### Set problem A
Return the passage of the forum discussion on XHTML and MIME types starting at "perfectly valid XHTML" and ending at "from the start!", copied word for word.
### Set problem B
Answer these questions using the forum discussion on XHTML and MIME types:
(i) Apart from the doctype's presence, what attention does the browser give the doctype when content is served as HTML?
(ii) Which XHTML version does the discussion say should be used for an XML application?
(iii) What must any syntactical error result in under XHTML's zero error compensation requirement?
### Set problem C
Extend the forum discussion on XHTML and MIME types, starting after its final sentence.

The MIME type is what tells the browser how it is supposed to handle the content.

If you tell the browser that it is HTML then it processes it as HTML regardless of the doctype (which the browser ignores except for checking that there is one).

So if you have an XHTML doctype and an HTML MIME type then the source is written in XHTML but the browser interprets it as HTML.

If you want the browser to interpret it as XHTML instead of HTML then you have to give it an XHTML MIME type.

That XHTML 1.0 can be served as HTML, XHTML, or XML is what allows its use to transition from one to the other as all you have to do to convert your site from HTML to XHTML (at least as far as the (X)HTML is concerned) is to change which MIME type you use. You can’t do that with any other version of (X)HTML.

That it can be served as HTML does not make that HTML into XHTML though. When you serve XHTML as HTML you can only use the sub-set of XHTML that is able to be interpreted as HTML. For example:

perfectly valid XHTML 1.0 if served as XHTML but cannot be served as HTML and so cannot use the HTML MIME type.

Stevie_D · November 15, 2010, 11:04pm

deathshadow60:

Christmas on a cracker not this bull again. It says in the XHTML specification it’s ok to change the mime-type to text/html – so how is it NOT XHTML? WAY too much value is put on mime-type by some folks, when frankly I don’t even think it should be relevant and was a bad idea from the start!

IF you want to use it as a XML application, then sure, serving it with the allegedly “wrong” doctype presents that – but if you want a XML application you should be using 1.1, not 1.0

1.0 exists to bridge the gap between XML and HTML being subsets of BOTH – this is WHY either mime-type is valid. It gives you the clean consistent rules of XML, the ability to parse it with a standard XML parser and backwards compatibility to HTML. If you are trying to use it for anything more than that, you missed the point of XHTML 1.0

“Oh but it’s not true XHTML” – BULLCOOKIES.

One of the requirements of XHTML is zero error compensation. Any syntactical error must result in a YSOD, user agents must not try to recover from it.

### Given information
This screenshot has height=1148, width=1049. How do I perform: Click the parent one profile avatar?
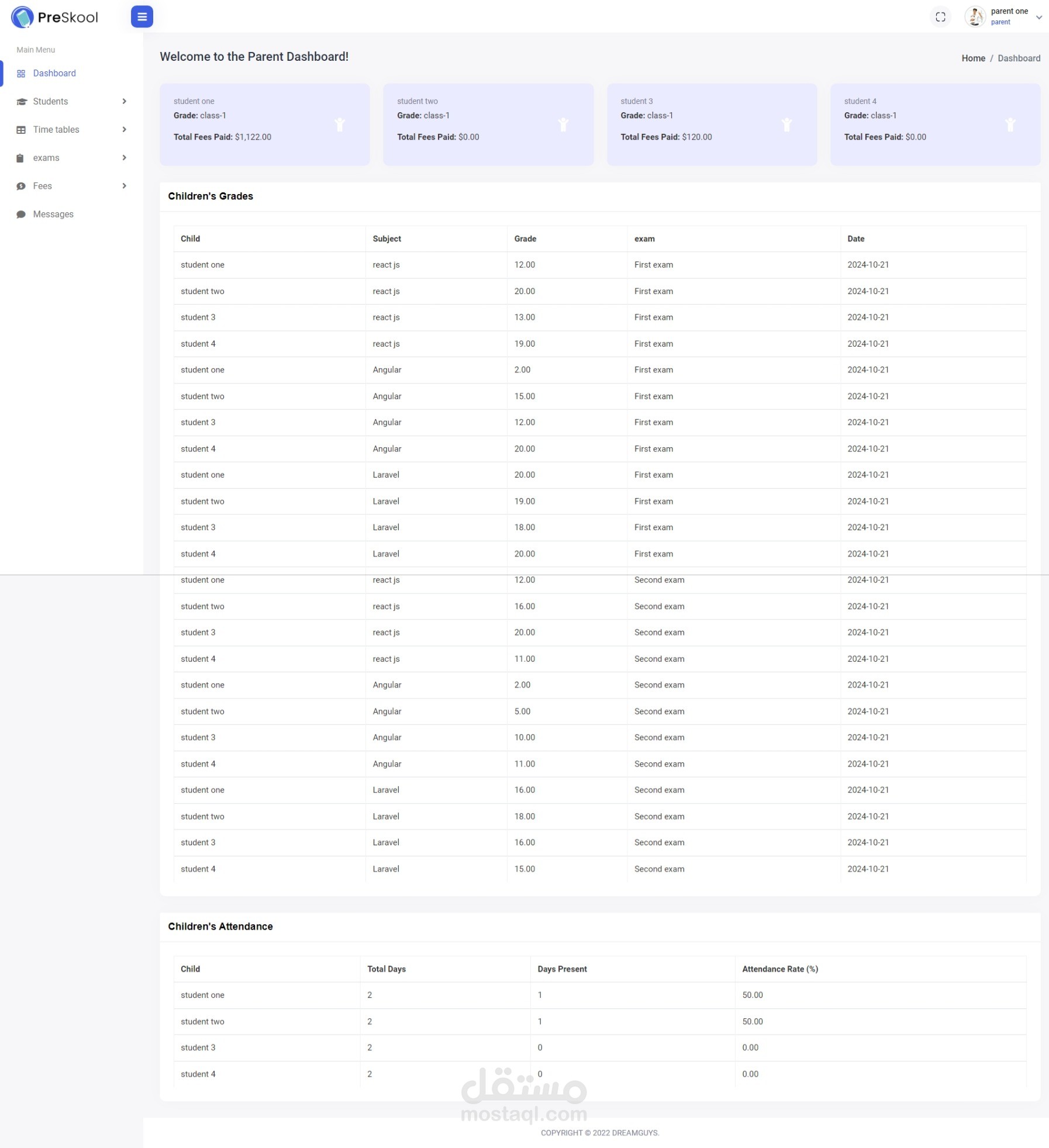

### Exercise answer A
perfectly valid XHTML 1.0 if served as XHTML but cannot be served as HTML and so cannot use the HTML MIME type.

Stevie_D · November 15, 2010, 11:04pm

deathshadow60:

Christmas on a cracker not this bull again. It says in the XHTML specification it’s ok to change the mime-type to text/html – so how is it NOT XHTML? WAY too much value is put on mime-type by some folks, when frankly I don’t even think it should be relevant and was a bad idea from the start!

### Exercise answer B
(i) None. The browser ignores the doctype except to check that there is one.
(ii) XHTML 1.1.
(iii) A YSOD.

### Exercise answer C
As far as I am aware, there are no browsers that do this when it is served as text/html, therefore there are no browsers that treat pages served as text/html as XHTML. You are getting none of the advantages of XHTML, but most of the headaches, and you’re setting yourself up for some really big headaches in the future. The only reason that you are allowed the kludge of serving XHTML as text/html with the *******ised self-closing tags (that are technically wrong in both languages) is because W3 realised that MS were so stuck in the stone age that with IE not supporting proper XHTML, if they didn’t introduce any such kludge, XHTML would have been stillborn - if there was no way to make it work with IE, nobody would have given it the second glance that it didn’t deserve.

system · November 16, 2010, 5:04am

Which again I’ve felt was a bad idea from the start – it’s more of your typical unix server geek ‘file extensions are evil’ nonsense; funny since 99% of files have their mime-type set by IIS or Apache by their filename…

… and since the specification allows for either and if you follow the recommendations and guidelines it should be processed identically by either, what difference does it make? Answer? NONE.

WHICH IS THE POINT OF XHTML 1.0!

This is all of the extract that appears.